When the act debuted, the total spam percentage was 40% of all email, which quickly grew in 2004 to over 72%. At its highest the total overall percentage of unwanted emails hit a whopping 97% of total emails in 2010, but as prosecution and takedown of botnets has become more effective, that percentage has decreased to around 70% of all email throughout 2012.

The Malware Wars of 2004 Kept Researchers and System Administrators Up Nights

I won’t sugarcoat it – 2004 was a miserable, sleepless year to be a malware researcher thanks to the “Malware Wars.” As the financial motivation of malware gained steam, several competing malware gangs released worms that hit outbreak level, sometimes multiple times a day. That meant being called in at all hours of the day and night to respond in an adrenaline-filled emergency situation, and working long hours to help customers protect and clean up their networks.
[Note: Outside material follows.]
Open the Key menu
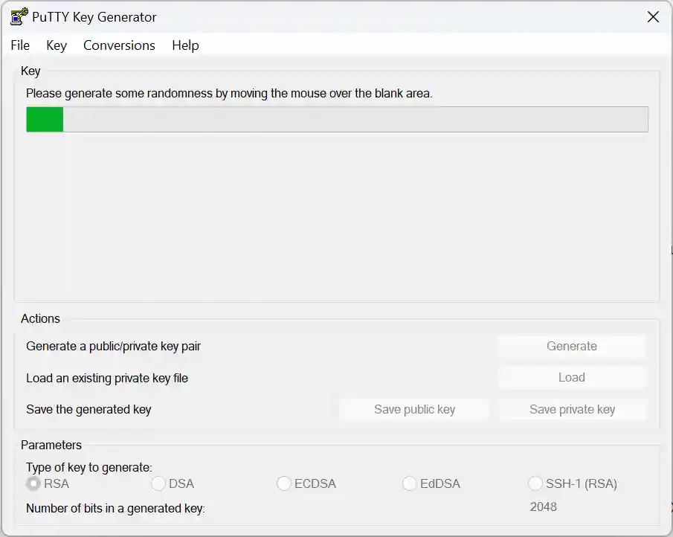point(57,45)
10 years later, stealth is the order of the day. Outbreaks the size of those in 2004 now means the malware gang has drastically screwed up, and they will probably be shut down quickly. Instead of fighting a small handful of massively prevalent malware, we’re now fighting against a huge number of much more targeted malware. The total number of all known malware was well less than 200,000 in 2004, and now the total of malware discovered each day is around 200,000.

Software Vendors Stole Personal information for Targeted Advertisements…and They Still Do

There are a number of trends in privacy that would ring a bell today, such as customers, researchers, and government entities battling against companies that are trying to gather information from customers (with little to no transparency to their actions) in order to create targeted advertisements. While now this battle mostly takes place in websites and mobile apps, in 2004 this primarily took the form of “adware” that was bundled with free software. In some cases, the privacy violation was so shady and egregious that researchers termed the programs “spyware.”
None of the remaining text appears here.